* _Text_
▼▼▼

Union of Austria and Germany

Hitler was born in Austria near the border with Germany. One of his earliest political aspirations was to re-unite the two separate nations—to create a "greater German Reich." He passionately wished to break down the boundaries separating Austria and Germany—so that they could merge into a single nation. As one historian put it, "Hitler became obsessed that there should be no border between these two German-speaking people."

In the first pages of Mein Kampf (1923), Hitler set forth his project for uniting Austria and Germany. It was providential, Hitler said, that "Fate should have chosen Braunau on the Inn" as his birthplace, for this town lies on the border between "two German states which we of the younger generation at least have made it our life work to reunite by every means at our disposal." Austria, Hitler declared, must "return to the great German mother country." This desire for union, Hitler explained, had nothing to do with economic considerations. The union had to take place because "one blood demands one Reich."

Austria's destiny was so bound up with the life and development of all Germans, Hitler wrote, that a separation of history into Germany and Austria "does not seem conceivable." The desire for political reunification represented the "elemental cry of the German-Austrian people for union with the German mother country." This desire was the result of a "longing that slumbered in the heart of the entire people" to "return to the never-forgotten ancestral home."

Hitler identified with his country of birth—Austria. His deeper identification, however, was with Germany. Hitler sought to bring into being a more inclusive political unit—the "Greater German Reich"—that would encompass both Austria and the mother country, Germany. He dreamt of breaking down the boundaries separating Austria and Germany so that the two nations could fuse into a single entity.

Symbiotic Fantasy

Margaret Mahler defines symbiosis (2000) as the state of "undifferentiation, of fusion with mother" in which the 'I' is "not yet differentiated from the 'not I'." The essential feature of symbiosis is "hallucinatory or delusional, somatopsychic omnipotent fusion with the representation of the mother" and, in particular, the delusion of a "common boundary of the two actually and physically separate individuals."

▲▲▲

* _What you need to do_
1/ Check each statement below against the passage on the union of Austria and Germany, answering yes or no and quoting the words of the passage that decide it.
(a) Hitler described the desire for union as driven by economic considerations.
(b) Hitler named Braunau on the Inn as his birthplace.
(c) Margaret Mahler defines symbiosis as a state of clear separation from the mother.
2/ Carry on the passage on the union of Austria and Germany, starting right after its final sentence.

* _Source material_
▼▼▼

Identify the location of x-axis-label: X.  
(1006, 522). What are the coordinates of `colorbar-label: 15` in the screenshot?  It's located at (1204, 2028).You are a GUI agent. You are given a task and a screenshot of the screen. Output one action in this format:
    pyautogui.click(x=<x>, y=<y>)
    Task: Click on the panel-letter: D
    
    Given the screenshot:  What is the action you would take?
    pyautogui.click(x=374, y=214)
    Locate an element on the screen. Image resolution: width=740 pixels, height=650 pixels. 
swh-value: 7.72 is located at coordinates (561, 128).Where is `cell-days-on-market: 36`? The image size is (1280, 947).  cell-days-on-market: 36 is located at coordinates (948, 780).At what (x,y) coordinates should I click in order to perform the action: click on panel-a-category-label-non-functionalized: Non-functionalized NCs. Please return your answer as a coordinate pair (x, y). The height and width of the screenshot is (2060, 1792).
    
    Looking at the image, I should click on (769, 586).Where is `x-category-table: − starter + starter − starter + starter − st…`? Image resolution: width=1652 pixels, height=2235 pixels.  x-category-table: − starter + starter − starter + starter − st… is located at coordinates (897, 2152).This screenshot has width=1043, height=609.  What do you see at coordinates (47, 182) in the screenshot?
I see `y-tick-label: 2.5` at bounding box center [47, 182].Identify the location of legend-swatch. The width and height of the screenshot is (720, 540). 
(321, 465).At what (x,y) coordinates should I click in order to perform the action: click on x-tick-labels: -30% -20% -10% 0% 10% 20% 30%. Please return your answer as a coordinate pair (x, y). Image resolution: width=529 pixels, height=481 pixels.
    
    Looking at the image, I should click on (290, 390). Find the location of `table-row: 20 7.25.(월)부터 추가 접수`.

▲▲▲

* _Exercise results_
1/
(a) No: "This desire for union, Hitler explained, had nothing to do with economic considerations."
(b) Yes: "Fate should have chosen Braunau on the Inn"
(c) No: "undifferentiation, of fusion with mother"

2/
The psychic state of symbiosis revolves around the longing for "oneness" (Kaplan, 1998). Under the spell of symbiotic fantasy, distinctions between self and Other blur. Norman O. Brown states (1985) that the primal act of the human ego is a negative one—"not to accept reality, specifically the separation of the child's body from the mother's body." Symbiotic fantasy functions to deny separateness. Instead of conceiving oneself as a singularity, one imagines that one is contained within an "omnipotent system—a dual unity within one common boundary."

Hitler projected his own symbiotic fantasy into political units. Austria symbolized Hitler's body, and Germany the body of his mother. Hitler's political ideology aimed to destroy the boundaries separating Austria and Germany—so that two separate bodies politic could fuse into one. Actualizing this fantasy would mean that henceforth the "twofold destinies of Austria and Germany" would be "eternally one." If Hitler fulfilled his dream, there would be "no separation of history into Germany and Austria."

Return to the Mother (Country)

Metaphors in Hitler's writings and speeches reveal a regressive desire for union with the mother as the source of his ideology. Through the vehicle of his ideology, Hitler played out fantasies and conflicts surrounding union and separateness. Projecting the trauma of separation into political units, he insisted that Austria "did not want to be separated from the Reich." Only one who had felt in his own skin what it meant to be German, Hitler said, could measure the "deep longing that burns at all times in the heart of children separated from their mother-country."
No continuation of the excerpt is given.